Monday, February 18, 2008
Spider Martin, Icon
On Sunday, February 24th, Bare Hands Gallery will present a sale of what may well be the last vintage prints made by James "Spider" Martin during his lifetime. An iconic photographer, his images of Bloody Sunday and the Selma to Montgomery march are some of the most significant photographs taken during a time of upheaval and change. Martin, who was the subject of an exhibition entitled "Spider Martin's Unseen Sixties" last year at UAB's Visual Arts Gallery, is best known for the images of the civil rights movement.
It is evident that he had the courage of his convictions and found himself in what was both the right and the wrong place at precisely the same time. Now, historians and collectors have an opportunity to view and acquire one or more of his vintage silver gelatin prints.
It is clear that a picture is worth far more than a thousand words, but as I said some years ago, hardly anyone ever speaks them.
In July of last year I wrote an essay that explored the significance of Martin's other imagery, particularly his focus on 1960s fashion.
Dancing on Black Velvet
One of the most complex aspects of photography is its tendency to be classified in so many ways. One is a documentary photographer, a fashion photographer, a sports photographer, a wedding photographer or, at its most complex and often most misunderstood, a fine arts photographer. What is challenging about each of these categorical distinctions is that they are often used by those who are far more concerned with identifying what one is not, as opposed to understanding what one is.
This is what makes the images in Spider Martin’s Unseen Sixties so complex. From the outset, we encounter an artist, an award-winning documentary photographer, who is both skilled and intelligent enough to understand that the medium, photography, is only as much of a limitation as an individual allows it to be.
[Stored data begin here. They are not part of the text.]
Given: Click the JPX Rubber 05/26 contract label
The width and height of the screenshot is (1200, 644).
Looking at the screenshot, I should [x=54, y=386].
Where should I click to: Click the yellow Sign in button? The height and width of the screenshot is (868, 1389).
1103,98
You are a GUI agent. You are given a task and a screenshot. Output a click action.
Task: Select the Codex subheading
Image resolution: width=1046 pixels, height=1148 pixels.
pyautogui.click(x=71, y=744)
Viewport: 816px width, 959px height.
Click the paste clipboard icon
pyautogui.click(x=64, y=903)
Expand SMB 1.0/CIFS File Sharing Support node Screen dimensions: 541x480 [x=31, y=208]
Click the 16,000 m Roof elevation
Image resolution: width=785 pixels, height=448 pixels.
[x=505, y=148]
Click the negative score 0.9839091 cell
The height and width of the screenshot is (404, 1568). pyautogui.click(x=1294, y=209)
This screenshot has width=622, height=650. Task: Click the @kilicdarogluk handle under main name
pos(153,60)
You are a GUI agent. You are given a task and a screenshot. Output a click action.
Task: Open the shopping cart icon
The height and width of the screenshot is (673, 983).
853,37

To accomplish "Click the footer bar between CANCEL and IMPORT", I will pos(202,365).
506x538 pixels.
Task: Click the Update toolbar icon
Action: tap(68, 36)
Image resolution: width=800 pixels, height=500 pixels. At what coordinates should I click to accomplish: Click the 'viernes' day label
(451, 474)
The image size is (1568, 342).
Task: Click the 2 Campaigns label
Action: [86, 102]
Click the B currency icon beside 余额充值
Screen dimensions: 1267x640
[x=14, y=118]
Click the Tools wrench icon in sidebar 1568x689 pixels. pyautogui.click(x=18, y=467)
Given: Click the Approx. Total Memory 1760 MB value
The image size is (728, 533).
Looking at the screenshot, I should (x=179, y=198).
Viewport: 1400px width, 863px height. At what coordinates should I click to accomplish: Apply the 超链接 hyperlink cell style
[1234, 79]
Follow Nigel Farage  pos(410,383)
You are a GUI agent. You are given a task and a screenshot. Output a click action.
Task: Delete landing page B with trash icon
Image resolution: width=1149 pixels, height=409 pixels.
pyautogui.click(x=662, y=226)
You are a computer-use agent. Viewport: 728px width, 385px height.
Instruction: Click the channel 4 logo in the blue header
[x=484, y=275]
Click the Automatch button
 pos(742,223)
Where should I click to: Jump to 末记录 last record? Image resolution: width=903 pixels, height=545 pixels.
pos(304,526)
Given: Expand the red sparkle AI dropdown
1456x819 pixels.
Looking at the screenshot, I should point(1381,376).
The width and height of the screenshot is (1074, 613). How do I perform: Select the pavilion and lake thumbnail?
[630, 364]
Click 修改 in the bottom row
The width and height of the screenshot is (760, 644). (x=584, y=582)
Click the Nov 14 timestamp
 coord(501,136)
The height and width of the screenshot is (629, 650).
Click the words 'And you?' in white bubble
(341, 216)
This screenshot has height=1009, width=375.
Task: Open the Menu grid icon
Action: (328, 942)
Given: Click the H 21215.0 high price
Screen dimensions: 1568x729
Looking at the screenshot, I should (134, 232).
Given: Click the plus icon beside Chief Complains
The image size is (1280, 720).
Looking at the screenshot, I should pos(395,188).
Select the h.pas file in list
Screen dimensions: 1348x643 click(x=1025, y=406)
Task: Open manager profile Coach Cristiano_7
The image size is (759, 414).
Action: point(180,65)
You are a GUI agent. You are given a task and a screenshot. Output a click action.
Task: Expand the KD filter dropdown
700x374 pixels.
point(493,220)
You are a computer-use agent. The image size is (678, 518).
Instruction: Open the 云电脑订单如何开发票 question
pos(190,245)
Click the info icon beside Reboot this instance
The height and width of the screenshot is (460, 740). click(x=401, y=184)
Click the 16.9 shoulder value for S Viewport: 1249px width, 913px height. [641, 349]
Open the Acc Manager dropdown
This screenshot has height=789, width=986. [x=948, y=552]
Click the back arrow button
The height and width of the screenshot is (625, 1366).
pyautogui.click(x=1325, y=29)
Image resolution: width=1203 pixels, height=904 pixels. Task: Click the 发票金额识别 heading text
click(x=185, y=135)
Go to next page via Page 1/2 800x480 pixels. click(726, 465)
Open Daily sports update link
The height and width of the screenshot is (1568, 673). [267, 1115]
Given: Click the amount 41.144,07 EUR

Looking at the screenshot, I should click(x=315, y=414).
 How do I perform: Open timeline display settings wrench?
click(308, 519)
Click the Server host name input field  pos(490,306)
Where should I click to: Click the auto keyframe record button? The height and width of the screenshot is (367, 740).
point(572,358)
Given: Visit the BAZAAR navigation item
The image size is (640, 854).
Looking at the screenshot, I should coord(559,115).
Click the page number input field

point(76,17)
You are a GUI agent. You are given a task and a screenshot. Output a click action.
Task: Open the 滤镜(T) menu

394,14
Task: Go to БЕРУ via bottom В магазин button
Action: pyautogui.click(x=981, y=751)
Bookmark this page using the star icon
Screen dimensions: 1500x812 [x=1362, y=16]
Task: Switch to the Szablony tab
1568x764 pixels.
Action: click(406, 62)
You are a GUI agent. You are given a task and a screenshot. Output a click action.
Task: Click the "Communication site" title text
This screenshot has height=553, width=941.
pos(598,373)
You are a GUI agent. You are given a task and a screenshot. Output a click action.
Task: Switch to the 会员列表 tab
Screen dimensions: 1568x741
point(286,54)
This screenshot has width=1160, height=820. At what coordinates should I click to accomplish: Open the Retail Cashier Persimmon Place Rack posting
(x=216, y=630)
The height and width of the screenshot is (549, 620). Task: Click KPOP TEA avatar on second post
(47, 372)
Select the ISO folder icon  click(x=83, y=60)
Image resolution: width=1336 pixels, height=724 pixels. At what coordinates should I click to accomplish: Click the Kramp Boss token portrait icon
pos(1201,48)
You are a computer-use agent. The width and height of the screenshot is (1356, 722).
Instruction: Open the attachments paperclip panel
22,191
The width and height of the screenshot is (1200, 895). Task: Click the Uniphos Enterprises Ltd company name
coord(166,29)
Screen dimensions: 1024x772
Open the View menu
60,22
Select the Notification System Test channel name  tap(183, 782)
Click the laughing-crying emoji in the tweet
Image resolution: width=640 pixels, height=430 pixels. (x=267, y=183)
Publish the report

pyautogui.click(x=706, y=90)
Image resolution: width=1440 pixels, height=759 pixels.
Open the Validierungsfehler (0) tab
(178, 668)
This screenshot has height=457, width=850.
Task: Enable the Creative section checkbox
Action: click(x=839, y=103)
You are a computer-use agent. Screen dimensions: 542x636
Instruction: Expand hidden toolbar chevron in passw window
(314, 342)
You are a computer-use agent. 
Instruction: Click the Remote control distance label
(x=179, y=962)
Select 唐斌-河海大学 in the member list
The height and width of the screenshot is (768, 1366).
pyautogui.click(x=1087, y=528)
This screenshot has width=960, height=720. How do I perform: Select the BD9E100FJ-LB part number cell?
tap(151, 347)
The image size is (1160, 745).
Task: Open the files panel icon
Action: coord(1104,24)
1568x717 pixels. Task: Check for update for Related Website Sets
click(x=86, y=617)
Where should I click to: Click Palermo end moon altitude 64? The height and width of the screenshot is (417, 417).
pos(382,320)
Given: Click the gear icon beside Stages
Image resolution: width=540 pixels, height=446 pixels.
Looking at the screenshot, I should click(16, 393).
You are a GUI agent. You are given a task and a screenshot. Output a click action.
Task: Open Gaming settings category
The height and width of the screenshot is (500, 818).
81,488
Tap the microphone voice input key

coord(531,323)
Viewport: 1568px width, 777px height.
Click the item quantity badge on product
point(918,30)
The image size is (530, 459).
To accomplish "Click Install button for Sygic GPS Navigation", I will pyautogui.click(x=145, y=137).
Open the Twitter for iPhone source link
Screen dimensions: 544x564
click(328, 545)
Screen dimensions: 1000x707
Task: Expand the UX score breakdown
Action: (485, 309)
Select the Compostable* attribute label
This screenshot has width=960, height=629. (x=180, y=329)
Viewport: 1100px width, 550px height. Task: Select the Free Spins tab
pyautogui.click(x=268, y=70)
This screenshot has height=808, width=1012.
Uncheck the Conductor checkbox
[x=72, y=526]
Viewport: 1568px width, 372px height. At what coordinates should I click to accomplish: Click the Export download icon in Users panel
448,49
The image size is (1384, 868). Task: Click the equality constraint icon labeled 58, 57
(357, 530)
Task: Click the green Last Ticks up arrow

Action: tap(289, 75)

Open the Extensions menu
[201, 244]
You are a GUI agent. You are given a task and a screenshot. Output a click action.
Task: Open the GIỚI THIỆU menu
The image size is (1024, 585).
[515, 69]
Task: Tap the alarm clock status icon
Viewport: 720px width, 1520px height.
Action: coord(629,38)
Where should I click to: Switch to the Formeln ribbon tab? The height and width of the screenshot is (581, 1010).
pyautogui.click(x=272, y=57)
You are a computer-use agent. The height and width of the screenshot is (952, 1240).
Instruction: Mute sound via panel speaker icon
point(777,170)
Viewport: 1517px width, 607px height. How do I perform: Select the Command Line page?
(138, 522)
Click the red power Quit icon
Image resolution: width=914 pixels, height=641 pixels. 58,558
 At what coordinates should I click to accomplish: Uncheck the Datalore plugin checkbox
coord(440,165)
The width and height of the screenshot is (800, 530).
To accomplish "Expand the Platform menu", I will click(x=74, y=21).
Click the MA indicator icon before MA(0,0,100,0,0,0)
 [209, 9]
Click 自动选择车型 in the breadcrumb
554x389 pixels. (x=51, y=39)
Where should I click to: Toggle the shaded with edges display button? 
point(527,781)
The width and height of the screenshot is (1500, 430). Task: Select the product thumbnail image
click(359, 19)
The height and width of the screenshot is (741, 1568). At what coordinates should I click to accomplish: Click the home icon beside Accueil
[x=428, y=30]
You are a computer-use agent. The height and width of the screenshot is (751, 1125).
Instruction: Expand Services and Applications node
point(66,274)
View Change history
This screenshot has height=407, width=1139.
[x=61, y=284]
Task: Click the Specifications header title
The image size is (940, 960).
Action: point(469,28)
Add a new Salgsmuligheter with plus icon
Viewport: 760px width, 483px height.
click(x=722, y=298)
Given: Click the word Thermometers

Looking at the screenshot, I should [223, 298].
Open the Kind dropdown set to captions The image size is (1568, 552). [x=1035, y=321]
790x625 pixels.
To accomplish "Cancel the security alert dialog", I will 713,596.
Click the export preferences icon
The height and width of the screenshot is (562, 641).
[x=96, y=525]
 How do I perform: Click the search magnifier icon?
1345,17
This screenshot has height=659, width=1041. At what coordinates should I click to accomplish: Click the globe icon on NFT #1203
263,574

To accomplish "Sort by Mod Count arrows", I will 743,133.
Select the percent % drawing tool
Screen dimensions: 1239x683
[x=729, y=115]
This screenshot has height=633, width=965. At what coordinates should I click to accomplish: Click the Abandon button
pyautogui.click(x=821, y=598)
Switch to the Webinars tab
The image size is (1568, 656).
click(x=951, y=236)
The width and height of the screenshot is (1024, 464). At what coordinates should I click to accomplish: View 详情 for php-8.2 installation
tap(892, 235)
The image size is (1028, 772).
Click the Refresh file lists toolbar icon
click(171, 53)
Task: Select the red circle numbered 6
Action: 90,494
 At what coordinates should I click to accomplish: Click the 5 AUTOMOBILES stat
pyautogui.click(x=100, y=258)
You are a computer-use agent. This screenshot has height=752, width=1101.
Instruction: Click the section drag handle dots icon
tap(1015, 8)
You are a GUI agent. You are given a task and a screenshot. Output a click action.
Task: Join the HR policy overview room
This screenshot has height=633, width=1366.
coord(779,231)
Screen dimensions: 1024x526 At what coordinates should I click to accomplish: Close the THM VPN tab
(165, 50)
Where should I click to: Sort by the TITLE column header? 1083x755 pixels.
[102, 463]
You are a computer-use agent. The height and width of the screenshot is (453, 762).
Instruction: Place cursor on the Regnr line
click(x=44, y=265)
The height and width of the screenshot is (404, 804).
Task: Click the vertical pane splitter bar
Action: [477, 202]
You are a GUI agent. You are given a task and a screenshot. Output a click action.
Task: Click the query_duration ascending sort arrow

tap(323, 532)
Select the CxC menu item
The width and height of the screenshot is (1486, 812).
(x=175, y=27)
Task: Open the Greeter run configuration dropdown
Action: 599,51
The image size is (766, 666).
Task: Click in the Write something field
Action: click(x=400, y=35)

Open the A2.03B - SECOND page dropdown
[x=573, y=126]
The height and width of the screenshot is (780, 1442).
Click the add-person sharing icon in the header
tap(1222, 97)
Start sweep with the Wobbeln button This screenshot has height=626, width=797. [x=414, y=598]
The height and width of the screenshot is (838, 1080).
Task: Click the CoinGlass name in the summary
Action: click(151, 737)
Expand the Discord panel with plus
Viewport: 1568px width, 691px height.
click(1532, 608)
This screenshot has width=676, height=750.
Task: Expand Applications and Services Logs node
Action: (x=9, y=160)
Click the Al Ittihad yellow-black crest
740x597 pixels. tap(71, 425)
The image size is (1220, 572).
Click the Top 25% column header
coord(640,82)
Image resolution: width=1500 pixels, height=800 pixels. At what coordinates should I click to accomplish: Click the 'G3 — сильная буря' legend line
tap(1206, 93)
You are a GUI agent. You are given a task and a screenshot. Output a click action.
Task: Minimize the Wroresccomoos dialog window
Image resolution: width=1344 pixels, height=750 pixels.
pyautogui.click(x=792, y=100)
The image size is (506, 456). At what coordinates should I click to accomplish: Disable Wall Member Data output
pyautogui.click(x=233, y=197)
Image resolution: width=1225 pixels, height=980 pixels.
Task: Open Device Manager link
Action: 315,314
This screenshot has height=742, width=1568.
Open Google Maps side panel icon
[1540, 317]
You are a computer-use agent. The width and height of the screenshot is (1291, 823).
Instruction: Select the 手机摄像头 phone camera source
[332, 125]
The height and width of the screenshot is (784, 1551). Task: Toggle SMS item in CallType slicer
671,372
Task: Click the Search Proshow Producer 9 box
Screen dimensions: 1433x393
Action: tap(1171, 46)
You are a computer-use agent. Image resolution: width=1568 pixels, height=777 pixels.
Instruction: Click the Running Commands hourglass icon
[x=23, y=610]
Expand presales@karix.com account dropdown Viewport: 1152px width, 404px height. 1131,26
I begin here because, for most people familiar with James “Spider” Martin’s works, their acquaintance comes from his classic images of the Selma to Montgomery March, of Bloody Sunday, and of his documentation of the Civil Rights Movement.
These are important images indeed. And what one encounters from them, and what is evident beyond them, is that it is with an artist’s eye that Martin approached the technical aspects of photography. Composition, framing, contrast, exposure – all terms that one uses to describe the ability to create a quality image. Yet the subtleties of photography stem far less from the technical skills than from the personal abilities – timing, observation, understanding, and trust.
So when a curator, or in this case two curators – myself and co-curator Mindi Shapiro, who had both the original idea that these works might exist and the initiative to contact Tracy Martin about them - approach a photographer’s body of work, the images themselves are often familiar to the viewing public. These viewers, then, have specific expectations about what should be shown, what subject matters are appropriate or relevant, and how new approaches to an artists materials might be conveyed.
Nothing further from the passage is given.